Every line below that contains the word "vins" must be copied.

Records provided =>
= = = = = = =
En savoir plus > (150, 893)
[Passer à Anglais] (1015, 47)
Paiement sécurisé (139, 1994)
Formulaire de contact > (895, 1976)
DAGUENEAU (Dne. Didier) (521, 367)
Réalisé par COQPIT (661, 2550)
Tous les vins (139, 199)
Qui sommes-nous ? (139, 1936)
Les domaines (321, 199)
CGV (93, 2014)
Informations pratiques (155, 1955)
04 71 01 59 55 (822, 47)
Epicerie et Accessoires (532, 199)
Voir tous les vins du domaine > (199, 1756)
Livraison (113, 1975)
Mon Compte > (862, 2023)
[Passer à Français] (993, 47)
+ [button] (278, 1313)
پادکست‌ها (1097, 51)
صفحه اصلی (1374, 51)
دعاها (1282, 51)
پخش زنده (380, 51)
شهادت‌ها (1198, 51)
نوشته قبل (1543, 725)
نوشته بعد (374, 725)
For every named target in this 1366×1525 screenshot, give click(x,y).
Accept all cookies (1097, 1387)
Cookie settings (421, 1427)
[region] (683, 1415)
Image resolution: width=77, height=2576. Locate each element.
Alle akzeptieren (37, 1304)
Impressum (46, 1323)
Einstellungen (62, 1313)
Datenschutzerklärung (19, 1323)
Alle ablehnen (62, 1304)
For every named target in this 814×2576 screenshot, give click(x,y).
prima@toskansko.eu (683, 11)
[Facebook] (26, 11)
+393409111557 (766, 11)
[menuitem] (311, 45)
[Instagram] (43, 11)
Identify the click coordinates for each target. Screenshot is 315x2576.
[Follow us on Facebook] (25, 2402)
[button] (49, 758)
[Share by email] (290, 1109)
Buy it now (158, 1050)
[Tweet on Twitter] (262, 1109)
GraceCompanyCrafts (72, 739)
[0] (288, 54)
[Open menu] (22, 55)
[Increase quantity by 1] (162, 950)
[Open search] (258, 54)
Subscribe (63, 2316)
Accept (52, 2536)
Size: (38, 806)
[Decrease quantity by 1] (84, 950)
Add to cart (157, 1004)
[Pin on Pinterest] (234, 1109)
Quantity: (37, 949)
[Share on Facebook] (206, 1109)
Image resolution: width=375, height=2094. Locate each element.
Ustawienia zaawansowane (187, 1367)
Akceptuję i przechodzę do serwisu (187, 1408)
= = = = = = =
Task result =>
Tous les vins (139, 199)
Voir tous les vins du domaine > (199, 1756)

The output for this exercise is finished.